I woke up early to the noises of bustling Kathmandu. Fortunately the Annapurna Guesthouse that I was staying in was located off the main road and as such was a lot quieter than most of the other guesthouses. Later on was I to realize that the Nepalese start their day very early (normally around 05:00-06:00) as the sun rises and sets early here at this time of year. The first thing I did after I left the guesthouse was to head to the nearest shop and buy a map of the city which ended up costing a ridiculous NPR500!

I decided to just walk around at first and just keep an eye on the map so that I would be able to figure out how to get back. At first glance all the narrow streets tend to look the same which can pose a problem for those who are new to the city. Since the guesthouse that I was staying in lay to the north of Thamel, I naturally found myself heading south and as such I decided to keep on going until I reached Kathmandu's Durbar Square (Nepali : काठमाडौ दरबार क्षेत्र) . A 'Durbar Square' is basically a plaza that lies close to the old royal palaces in Nepal with most of the bigger cities (such as Patan and Bhaktapur) also having one.

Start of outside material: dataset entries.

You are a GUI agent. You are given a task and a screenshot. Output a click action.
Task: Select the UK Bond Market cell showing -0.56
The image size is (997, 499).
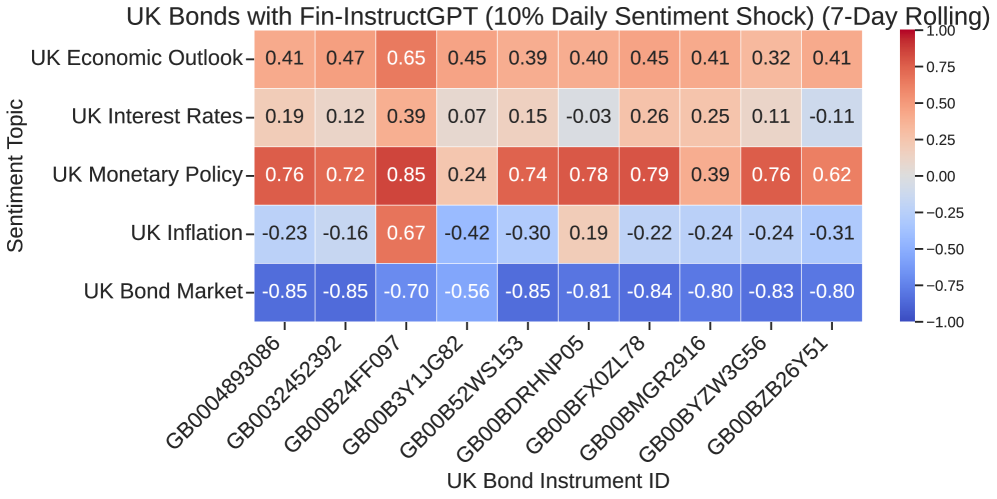pos(466,292)
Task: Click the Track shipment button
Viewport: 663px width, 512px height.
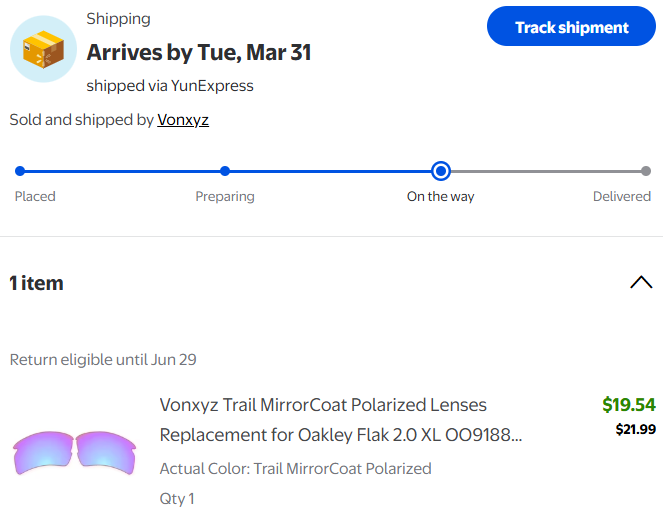Action: click(x=572, y=27)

Along the way I was kept fascinated by the little shops that lined the narrow chaotic streets. These shops were modest in size although were very flamboyant with their decorations and choice of colours. All sorts of goods were being sold, ranging from hiking paraphernalia, clothes and materials such as cashmere and pashmina, and hand-crafted souvenirs, to weapon shops that sold all sorts of blades including the Nepalese Kukri.

I was also shocked to find that a lot of the shop owners could speak Malay as it is apparently quite common for Nepalese men to come over to Malaysia for a few years for work. Funnily enough the conversations always went the same way - first they would ask me where I was from and were surprised when I said that I was from Malaysia. They would then get a resolute look about them and ask me something in Malay with a smirk as if they were about to catch me out. The fact that I was able to respond to their questions in Malay would leave them baffled all over again!

Getting to Durbar square was ridiculously easy. All one has to do is align themselves in the right direction and just keep walking! The entrance fee amounted to NPR750 but by heading to the KMC Site Office, which is just to the south of the square next to the Kumari-ghar temple, with the receipt of payment and a passport photo, one can be issued a visitor pass which will allow re-entrance into the square at any point for the duration of one's visa without having to pay the entrance fee all over again.